A study release Wednesday by the University of Michigan shows that, on average, children age 3-12 spent 4 to 6 hours more per week with their parents in 1997 than they did 20 years ago, in 1981. They gained some 6 hours with their mothers and some 4 hours with their fathers. This held true whether both parents worked or not. Children spent an average of 23 hours per week with their fathers and 27 hours a week with their mothers. News reports touted the results of the study as a counterweight to other recent reports that paint a rather bleak picture of day care in America. One study found a correlation between too many hours in day care and bullying behavior in children. Another study warned that staff turnover in day care centers is high, and replacement staffers tend to be less skilled than their predecessors are. However, the very children who are most likely to suffer the adverse effects of day care-the children of single mothers-did not see any increase in time with their parents.
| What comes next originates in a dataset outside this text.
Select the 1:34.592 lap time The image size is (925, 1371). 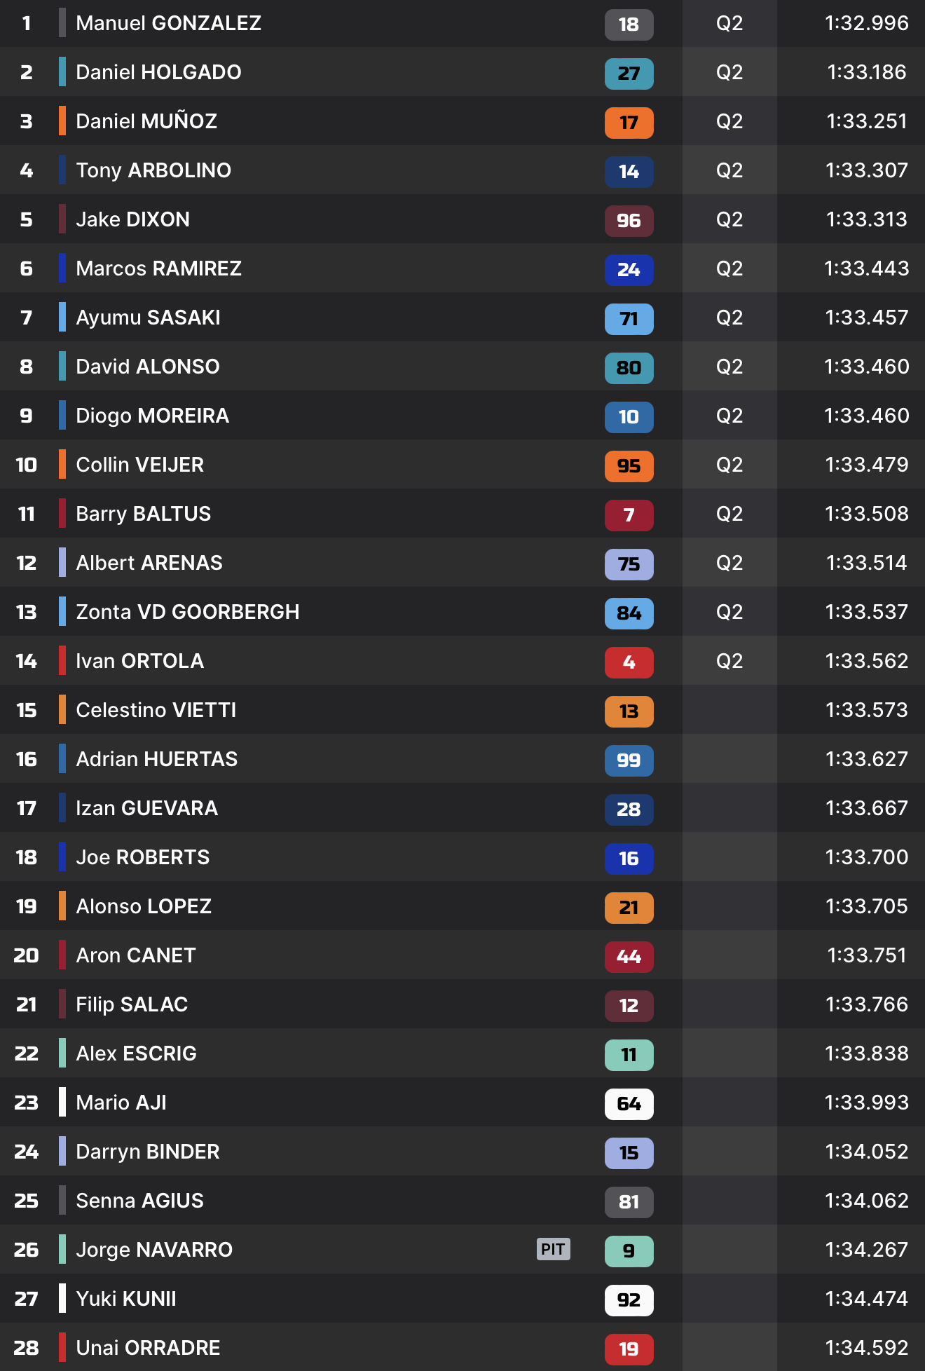click(x=866, y=1348)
Moreover, the study noted that at least some of the increased time with parents is spent in the car on the way to and from the numerous scheduled activities in which children participate these days. Nevertheless, the news is good, particularly for the children of married parents.
Foster Care & Adoption Information Revolution
This summer, the U.S. Department of Health & Human Services will unveil a long-awaited database of foster care and adoption figures from 49 states, the District of Columbia and Puerto Rico. The foster care system, jointly funded with state and federal funds but run by the states, has long been notorious for the unreliability of its supporting data. State foster care systems, overwhelmed with the task of processing increasing caseloads, have of necessity kept the reporting of data to HHS as a low priority. As a result, federal records have long been plagued with missing or incomplete data from a majority of states and other jurisdictions. More importantly, foster children eligible for adoption have in many cases been forced to wait much longer than necessary to be permanently adopted. Recently, however, motivated by a combination of more stringent federal reporting requirements and increased funding for technical assistance, most states have vastly improved their databases. Although some observers remain somewhat skeptical about the accuracy and accountability of the data reported, most acknowledge that the new system represents a whole new era in the collection of information about foster care and adoption.